▶ **ASSIGNED TASK**: Scan the material for the string "agent" and copy out every line in which it occurs.

▶ **SOURCE MATERIAL**:
((

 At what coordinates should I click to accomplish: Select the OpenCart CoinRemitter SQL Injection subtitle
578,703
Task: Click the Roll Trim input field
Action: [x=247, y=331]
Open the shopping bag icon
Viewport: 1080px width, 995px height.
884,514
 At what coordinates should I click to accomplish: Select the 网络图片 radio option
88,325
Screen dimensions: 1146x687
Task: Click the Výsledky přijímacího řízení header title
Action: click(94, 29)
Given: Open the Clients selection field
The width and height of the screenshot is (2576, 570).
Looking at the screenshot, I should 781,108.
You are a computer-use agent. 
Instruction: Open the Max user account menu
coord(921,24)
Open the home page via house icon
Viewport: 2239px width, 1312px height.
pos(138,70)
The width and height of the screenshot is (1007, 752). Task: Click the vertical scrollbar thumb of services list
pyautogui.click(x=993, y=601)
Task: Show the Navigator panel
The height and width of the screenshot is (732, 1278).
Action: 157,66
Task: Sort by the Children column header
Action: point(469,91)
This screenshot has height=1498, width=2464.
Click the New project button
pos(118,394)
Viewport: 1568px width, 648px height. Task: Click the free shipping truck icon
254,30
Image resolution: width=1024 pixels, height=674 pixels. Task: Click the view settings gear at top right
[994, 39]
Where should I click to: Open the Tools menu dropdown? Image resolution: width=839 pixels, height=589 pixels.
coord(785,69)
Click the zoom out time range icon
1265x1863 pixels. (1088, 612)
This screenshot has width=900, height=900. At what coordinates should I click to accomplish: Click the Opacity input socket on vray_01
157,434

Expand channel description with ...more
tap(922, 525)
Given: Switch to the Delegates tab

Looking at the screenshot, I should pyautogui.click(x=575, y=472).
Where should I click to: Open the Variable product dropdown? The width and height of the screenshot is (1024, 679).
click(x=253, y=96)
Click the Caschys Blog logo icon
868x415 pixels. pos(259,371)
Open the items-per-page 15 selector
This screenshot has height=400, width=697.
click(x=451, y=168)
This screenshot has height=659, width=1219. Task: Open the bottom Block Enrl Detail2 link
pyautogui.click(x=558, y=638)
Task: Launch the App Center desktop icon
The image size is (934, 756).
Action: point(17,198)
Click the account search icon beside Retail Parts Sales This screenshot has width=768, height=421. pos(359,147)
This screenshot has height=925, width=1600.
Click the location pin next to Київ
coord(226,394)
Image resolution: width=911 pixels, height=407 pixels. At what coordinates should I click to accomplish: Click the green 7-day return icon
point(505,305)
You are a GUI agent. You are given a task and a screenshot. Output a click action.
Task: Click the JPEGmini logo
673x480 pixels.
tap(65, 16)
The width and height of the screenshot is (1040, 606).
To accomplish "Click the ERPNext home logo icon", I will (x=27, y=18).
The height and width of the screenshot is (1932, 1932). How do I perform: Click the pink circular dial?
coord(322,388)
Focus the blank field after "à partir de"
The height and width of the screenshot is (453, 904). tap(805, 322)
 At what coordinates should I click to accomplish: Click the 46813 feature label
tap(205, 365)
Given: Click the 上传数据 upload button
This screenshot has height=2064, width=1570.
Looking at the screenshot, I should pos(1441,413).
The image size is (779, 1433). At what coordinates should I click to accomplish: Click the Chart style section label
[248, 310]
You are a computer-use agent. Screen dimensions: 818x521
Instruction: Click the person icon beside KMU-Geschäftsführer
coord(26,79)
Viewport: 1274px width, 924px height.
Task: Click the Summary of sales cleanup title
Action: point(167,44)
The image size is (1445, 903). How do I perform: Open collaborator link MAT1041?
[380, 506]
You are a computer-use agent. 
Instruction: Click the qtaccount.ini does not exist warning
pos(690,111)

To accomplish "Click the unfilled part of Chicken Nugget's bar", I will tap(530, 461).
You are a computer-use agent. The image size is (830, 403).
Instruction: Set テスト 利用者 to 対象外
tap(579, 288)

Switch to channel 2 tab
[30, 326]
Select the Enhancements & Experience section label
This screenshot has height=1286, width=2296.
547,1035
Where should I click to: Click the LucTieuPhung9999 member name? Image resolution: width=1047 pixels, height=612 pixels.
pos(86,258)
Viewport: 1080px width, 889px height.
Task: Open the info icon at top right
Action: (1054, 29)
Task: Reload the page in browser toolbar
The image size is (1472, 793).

))

▶ **RESPONSE BOX**:
You are a computer-use agent. 
You are a GUI agent. You are given a task and a screenshot. Output a click action.
You are a computer-use agent. Screen dimensions: 818x521
You are a computer-use agent. 
You are a computer-use agent. The image size is (830, 403).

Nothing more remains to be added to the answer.